Pixel coordinate grounding data
........
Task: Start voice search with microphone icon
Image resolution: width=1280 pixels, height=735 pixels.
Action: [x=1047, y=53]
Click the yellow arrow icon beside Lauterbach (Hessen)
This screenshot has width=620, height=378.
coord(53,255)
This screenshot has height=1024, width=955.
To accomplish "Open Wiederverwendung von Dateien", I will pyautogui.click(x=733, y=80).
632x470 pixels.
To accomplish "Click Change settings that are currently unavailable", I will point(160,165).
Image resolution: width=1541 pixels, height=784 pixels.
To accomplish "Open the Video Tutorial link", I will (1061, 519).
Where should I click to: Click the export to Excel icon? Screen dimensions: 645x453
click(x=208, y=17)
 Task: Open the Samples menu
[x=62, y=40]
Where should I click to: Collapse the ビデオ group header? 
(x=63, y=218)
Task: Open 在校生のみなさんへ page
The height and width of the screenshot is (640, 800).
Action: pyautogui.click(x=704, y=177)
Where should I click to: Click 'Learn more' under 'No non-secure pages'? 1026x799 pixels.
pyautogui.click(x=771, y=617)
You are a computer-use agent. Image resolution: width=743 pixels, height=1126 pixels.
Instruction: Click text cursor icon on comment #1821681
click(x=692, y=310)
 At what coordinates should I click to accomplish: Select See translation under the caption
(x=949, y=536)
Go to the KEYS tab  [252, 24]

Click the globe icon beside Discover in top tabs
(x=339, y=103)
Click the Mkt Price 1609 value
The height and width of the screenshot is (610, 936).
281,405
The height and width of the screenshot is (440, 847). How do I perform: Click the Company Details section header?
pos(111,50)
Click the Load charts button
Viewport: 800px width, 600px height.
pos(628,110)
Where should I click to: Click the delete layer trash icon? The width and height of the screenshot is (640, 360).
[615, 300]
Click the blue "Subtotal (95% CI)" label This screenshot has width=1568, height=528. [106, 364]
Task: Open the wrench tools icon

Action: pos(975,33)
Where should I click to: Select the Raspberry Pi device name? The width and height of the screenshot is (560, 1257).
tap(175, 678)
........
__Activity__: Nothing but a number should be given: the count of lines in the data above with the word "will".

__Result of this task__: 3